In some cases, lining up known facts side-by-side proves jarring. Our hometown quarterback, Cam Newton, won the Heisman Trophy and led Auburn University to the national title in 2010. The same season, the Green Bay Packers won the Super Bowl. Net income for the publicly held Packers during the championship season: $43 million. For Auburn football the same year, the haul approached that of the NFL's best team: $37 million.
Newton's coach, Gene Chizik, received a large pay raise and boosters and school administrators looked forward to years of Top 10 rankings and Bowl appearances. Within two years, Chizik looked like much less of a genius and molder of scholar-athletes without Newton, prompting Auburn to spend $16 million paying off Chizik and his assistants, to dump them in favor of a new regime better equipped to win games. Somehow, the athletic director responsible for these generous contracts kept his job, despite the hefty buyouts spurred by his giddy spending spree.
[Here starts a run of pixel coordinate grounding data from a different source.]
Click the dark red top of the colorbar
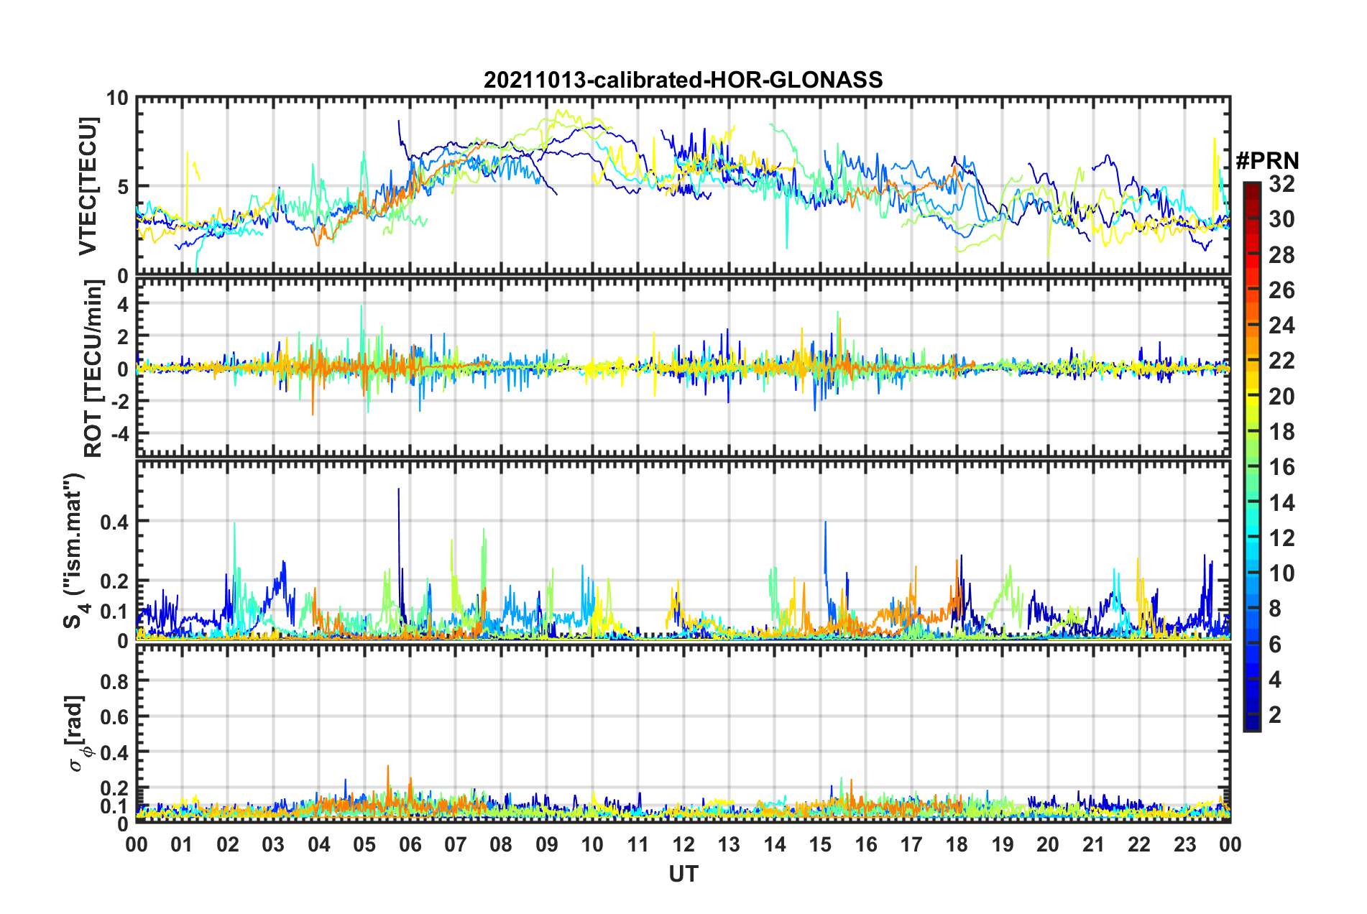1367x914 pixels. point(1251,187)
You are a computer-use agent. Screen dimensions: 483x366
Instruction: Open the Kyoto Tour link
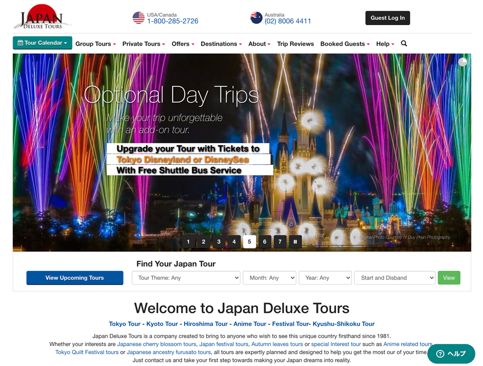[162, 324]
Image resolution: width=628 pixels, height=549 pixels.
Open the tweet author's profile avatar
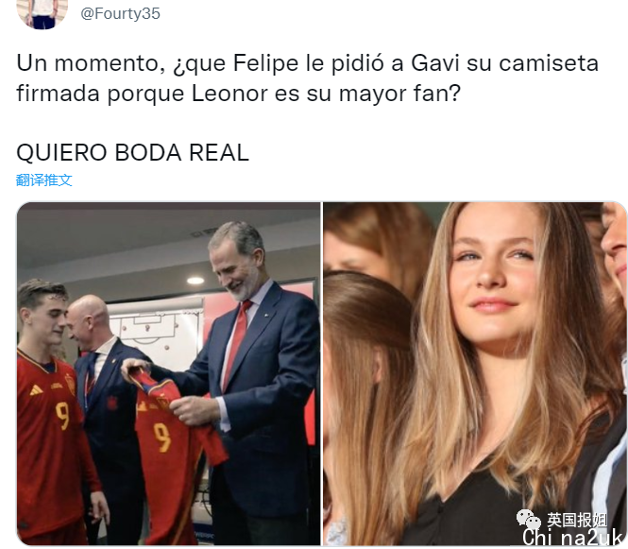click(x=42, y=12)
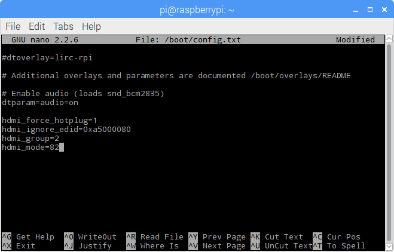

From stadium renovations to coaches' contracts (Saban earns more than $5 million per year and his university system chancellor told 60 Minutes it is the best financial decision he has ever made), Easterbrook shows how major college football programs exist more as businesses that license school names and logos than as university departments. Those businesses reward the Sabans and Steve Spurriers with lavish contracts and perks; rarely, if ever, do they question their behavior or decisions so long as the winning continues, and, of course, they use their nonprofit status to generate more money via tax-deductible donations from alumni.
On the latter point, the colleges are just taking cues from the pros. Literally. Easterbrook makes the point, often unknown to fans and ignored by media, that the NFL headquarters in New York is, thanks to a nifty bit of congressional football worship, classified as a nonprofit. (The 32 teams are for-profit and pay taxes.) This for a league whose commissioner, Roger Goodell, earns $30 million annually.
Goodell, to no one's surprise, declined to speak with Easterbrook when he learned the league's financial status and record on health issues (concussions, prescription painkillers) would be part of the interview.
Easterbrook finds some cause for optimism in football, too, spending a year inside the Virginia Tech program and reporting on encouraging graduation rates and pragmatism. Still, there is much here that will disturb fans in comparison to what the author calls the "smile-and-wave" coverage football receives on TV and in most other American media.
No matter how you feel about football's issues, The King of Sports offers plenty to think about. It's a blitz of sports and cultural perspective well worth any fan's time.